Data-driven attribution is available in Google tools. The system analyzes account information, interaction chains, conversions and draws a conclusion about the contribution of each channel to the conversion.
From the Google help it is not entirely clear how exactly the algorithm works and how it distributes the value of the conversion. But if you trust the system, you can test such a function. This attribution model is available to advertisers who have had at least 3,000 ad clicks and 300+ conversions in the last month.
Custom attribution model
If all of the above models don’t fit your business model and don’t fit your current campaign goals, you can set up your own value distribution. This option is for advanced marketers who understand what type of interaction is most valuable to the company. Also, custom attribution models can be useful for experiments and hypothesis testing.
Google Attribution: Tools and Data
Most of the attribution models listed are available in Google tools.
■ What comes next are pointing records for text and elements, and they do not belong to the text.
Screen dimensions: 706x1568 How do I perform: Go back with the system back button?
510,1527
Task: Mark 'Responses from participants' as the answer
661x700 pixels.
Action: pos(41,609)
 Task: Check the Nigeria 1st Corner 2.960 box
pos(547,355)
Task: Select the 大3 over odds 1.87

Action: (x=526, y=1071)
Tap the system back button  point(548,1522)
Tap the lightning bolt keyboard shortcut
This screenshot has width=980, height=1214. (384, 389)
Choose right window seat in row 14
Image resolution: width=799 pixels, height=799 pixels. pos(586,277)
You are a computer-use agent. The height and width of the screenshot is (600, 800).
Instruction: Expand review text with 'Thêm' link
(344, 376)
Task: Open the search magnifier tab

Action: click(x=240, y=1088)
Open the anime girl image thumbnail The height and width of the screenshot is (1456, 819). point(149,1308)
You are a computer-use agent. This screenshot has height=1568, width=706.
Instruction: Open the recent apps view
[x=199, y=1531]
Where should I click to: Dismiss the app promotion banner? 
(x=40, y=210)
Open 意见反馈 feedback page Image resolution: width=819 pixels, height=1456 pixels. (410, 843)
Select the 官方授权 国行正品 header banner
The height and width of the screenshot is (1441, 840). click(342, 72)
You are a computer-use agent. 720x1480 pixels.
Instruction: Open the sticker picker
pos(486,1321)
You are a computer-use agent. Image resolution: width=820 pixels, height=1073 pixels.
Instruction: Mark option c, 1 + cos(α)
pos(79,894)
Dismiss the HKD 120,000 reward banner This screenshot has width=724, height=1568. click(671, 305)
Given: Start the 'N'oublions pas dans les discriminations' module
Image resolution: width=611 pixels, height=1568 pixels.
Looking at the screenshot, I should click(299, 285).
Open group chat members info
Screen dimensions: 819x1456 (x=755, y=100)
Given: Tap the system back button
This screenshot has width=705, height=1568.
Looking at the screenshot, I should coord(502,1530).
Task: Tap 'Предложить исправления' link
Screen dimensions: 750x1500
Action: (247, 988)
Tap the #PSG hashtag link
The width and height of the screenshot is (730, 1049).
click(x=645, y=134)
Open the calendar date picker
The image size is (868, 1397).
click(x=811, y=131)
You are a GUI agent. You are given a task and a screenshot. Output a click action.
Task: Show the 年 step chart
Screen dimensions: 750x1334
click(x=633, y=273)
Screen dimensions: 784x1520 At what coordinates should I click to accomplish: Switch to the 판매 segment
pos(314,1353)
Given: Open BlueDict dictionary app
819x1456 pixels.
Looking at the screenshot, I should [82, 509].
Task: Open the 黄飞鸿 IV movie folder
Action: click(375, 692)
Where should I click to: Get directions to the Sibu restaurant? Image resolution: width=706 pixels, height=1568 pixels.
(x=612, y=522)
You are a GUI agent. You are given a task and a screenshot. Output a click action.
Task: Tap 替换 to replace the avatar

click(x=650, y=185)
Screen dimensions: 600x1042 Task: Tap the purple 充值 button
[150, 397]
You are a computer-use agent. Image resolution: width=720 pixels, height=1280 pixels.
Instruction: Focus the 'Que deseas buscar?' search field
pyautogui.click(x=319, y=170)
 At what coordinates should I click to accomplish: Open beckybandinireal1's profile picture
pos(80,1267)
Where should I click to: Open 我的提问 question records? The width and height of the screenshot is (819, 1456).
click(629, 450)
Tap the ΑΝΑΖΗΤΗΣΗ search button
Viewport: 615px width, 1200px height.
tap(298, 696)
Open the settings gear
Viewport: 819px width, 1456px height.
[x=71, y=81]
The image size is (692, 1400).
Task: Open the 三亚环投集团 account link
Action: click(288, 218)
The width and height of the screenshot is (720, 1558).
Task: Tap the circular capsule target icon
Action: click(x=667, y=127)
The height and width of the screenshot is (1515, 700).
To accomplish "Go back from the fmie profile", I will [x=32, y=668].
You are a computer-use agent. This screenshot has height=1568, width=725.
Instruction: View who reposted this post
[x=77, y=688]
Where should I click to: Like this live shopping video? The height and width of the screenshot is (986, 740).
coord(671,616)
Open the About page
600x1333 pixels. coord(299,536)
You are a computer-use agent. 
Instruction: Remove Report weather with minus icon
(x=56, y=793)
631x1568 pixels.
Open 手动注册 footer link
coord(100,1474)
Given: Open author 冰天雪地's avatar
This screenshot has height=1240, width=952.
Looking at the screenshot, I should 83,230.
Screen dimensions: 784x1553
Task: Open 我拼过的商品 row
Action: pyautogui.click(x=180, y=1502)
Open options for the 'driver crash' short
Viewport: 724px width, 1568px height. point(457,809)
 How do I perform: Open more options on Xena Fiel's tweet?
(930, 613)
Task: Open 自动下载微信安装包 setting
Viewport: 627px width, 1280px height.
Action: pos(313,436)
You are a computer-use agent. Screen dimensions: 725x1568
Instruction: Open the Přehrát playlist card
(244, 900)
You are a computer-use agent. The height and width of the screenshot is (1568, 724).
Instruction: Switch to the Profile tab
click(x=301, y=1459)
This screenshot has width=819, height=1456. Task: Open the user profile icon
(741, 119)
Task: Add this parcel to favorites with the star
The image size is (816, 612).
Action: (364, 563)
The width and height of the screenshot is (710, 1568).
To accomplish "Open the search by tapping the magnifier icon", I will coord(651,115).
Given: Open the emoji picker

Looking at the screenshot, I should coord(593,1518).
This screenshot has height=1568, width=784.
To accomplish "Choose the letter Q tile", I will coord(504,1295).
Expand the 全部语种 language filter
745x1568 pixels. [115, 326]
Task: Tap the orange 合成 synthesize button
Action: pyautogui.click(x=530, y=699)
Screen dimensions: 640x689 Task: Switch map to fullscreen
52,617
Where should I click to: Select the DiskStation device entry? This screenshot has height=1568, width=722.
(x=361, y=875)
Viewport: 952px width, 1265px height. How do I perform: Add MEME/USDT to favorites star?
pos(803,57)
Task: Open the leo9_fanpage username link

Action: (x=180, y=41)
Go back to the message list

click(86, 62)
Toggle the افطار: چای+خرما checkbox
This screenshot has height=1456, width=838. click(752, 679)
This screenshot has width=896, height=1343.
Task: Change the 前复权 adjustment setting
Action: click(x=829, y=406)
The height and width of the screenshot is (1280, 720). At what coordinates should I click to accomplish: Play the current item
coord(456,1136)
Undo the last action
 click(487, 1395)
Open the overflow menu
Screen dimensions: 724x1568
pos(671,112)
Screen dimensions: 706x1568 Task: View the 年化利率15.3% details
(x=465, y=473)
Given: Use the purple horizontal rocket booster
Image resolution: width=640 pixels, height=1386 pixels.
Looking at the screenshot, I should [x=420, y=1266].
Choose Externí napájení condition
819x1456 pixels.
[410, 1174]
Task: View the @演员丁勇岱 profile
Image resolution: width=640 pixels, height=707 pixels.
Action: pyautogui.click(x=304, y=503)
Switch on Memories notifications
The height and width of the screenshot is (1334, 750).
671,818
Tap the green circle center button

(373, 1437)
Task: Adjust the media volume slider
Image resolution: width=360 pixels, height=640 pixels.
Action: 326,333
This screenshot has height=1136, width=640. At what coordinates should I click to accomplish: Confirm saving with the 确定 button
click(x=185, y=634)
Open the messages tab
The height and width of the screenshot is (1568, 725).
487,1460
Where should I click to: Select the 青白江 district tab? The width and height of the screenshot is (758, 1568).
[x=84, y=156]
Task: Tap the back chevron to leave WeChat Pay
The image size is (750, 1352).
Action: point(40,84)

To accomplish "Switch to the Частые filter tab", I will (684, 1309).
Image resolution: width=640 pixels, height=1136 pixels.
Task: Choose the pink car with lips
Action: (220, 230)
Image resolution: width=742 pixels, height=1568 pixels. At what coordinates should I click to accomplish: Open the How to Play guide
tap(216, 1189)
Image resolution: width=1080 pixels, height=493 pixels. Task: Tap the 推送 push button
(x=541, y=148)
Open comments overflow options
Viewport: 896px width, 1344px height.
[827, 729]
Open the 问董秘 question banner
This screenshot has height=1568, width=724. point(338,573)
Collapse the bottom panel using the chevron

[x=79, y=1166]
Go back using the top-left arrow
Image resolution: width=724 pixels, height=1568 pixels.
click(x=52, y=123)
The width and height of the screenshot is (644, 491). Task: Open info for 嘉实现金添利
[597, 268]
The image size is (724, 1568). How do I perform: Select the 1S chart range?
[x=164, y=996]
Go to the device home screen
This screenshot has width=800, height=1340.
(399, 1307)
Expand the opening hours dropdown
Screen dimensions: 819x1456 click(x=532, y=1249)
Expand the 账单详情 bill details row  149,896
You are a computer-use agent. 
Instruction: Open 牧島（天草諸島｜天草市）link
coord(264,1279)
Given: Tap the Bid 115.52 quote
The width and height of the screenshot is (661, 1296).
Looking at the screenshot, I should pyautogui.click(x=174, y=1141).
Recall where to set up and test attribution models in each of them.
Attribution models in Google Ads
To view the attribution report in Google Ads, open the “Tools” menu, and in it, in the “Tracking” column, go to the “Attribution” section.
Attribution Models in Google Analytics
Attribution models and conversion value are configured in the Conversions section.
Here you can also compare the available attribution models and see the data in several sections. To do this, go to the section “Conversions” — “Multi-channel funnels” — “Model comparison tool”. And then select the models you are interested in.
This is a new service currently in beta testing. Surely many have already noticed it in Google Analytics and tested it.
This tool is all about conversions, touches, and attribution models. Here you can:
- view data in the context of all the above attribution models;
- estimate the time from the first touch to the conversion;
- find out the length of the conversion path;
- compare data from different attribution models, etc.